▶ Exercise prompt
Copy the listing below line for line, starting at its first line and ending with the line that has "Select the Torslanda place label" in it. Add nothing.

____

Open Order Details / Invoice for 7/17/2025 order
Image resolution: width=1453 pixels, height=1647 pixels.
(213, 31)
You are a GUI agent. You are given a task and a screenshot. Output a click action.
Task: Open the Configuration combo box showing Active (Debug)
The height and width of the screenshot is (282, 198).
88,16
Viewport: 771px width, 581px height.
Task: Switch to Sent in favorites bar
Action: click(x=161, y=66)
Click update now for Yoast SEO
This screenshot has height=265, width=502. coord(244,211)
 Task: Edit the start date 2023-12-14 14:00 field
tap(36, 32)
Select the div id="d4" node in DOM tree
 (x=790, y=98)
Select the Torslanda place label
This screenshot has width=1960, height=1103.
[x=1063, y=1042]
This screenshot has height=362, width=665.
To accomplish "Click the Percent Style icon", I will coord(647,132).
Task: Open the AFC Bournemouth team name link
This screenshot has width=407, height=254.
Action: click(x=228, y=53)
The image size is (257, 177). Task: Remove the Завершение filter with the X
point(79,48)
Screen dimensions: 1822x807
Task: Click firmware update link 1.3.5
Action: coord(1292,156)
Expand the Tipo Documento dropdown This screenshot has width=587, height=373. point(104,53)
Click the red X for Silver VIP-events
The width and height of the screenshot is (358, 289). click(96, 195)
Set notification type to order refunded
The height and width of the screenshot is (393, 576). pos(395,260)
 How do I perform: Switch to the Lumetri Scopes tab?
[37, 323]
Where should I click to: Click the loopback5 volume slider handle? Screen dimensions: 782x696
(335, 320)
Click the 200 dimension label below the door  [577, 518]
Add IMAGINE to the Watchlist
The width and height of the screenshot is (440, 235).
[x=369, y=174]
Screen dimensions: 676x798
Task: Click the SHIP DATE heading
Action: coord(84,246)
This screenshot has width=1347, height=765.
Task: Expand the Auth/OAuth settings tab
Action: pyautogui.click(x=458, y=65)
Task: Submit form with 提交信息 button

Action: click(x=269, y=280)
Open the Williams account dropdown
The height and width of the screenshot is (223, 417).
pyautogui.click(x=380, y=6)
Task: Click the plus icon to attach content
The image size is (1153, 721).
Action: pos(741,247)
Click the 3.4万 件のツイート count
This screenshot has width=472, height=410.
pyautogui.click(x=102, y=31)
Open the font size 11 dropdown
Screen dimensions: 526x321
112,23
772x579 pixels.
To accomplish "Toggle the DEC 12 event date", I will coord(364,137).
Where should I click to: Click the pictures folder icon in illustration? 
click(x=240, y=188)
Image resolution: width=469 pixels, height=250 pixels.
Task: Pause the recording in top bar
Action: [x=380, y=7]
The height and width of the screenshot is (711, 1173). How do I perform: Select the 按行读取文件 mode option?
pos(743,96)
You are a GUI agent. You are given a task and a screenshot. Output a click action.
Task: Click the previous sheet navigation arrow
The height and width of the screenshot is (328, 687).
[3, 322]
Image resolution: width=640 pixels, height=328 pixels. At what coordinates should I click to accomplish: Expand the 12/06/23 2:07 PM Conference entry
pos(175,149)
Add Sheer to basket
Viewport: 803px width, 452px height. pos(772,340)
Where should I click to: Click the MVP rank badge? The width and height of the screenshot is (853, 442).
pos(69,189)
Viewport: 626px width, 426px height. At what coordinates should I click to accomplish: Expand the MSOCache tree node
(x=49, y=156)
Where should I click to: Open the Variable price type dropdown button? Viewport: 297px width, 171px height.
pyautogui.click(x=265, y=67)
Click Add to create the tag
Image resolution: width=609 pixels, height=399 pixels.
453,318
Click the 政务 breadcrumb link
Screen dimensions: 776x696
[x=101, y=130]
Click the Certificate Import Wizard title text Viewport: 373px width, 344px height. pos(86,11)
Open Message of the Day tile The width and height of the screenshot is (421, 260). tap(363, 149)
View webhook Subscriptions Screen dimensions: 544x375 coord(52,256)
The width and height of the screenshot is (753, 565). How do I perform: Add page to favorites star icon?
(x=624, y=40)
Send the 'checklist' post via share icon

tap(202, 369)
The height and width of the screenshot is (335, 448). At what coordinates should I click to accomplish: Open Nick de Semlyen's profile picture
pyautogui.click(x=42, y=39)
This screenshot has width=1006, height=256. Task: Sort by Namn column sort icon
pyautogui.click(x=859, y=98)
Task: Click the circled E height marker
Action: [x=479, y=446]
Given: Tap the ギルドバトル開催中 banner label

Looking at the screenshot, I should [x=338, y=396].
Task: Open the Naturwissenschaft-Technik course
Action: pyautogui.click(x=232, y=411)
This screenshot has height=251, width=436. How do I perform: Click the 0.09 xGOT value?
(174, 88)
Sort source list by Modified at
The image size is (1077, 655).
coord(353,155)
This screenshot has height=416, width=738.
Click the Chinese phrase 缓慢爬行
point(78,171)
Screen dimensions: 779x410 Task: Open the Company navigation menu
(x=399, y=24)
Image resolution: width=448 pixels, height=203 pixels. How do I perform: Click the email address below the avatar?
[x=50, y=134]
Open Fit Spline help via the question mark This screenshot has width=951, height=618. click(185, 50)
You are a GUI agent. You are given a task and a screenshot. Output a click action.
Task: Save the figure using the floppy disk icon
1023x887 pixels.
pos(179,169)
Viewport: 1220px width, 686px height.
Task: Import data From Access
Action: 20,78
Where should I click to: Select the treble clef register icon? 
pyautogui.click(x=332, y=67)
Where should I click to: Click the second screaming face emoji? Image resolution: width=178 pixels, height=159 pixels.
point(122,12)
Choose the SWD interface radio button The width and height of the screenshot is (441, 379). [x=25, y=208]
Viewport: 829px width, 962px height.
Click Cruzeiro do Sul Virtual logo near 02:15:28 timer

____

▶ Answer area
Open Order Details / Invoice for 7/17/2025 order
Image resolution: width=1453 pixels, height=1647 pixels.
(213, 31)
You are a GUI agent. You are given a task and a screenshot. Output a click action.
Task: Open the Configuration combo box showing Active (Debug)
The height and width of the screenshot is (282, 198).
88,16
Viewport: 771px width, 581px height.
Task: Switch to Sent in favorites bar
Action: click(x=161, y=66)
Click update now for Yoast SEO
This screenshot has height=265, width=502. coord(244,211)
 Task: Edit the start date 2023-12-14 14:00 field
tap(36, 32)
Select the div id="d4" node in DOM tree
 (x=790, y=98)
Select the Torslanda place label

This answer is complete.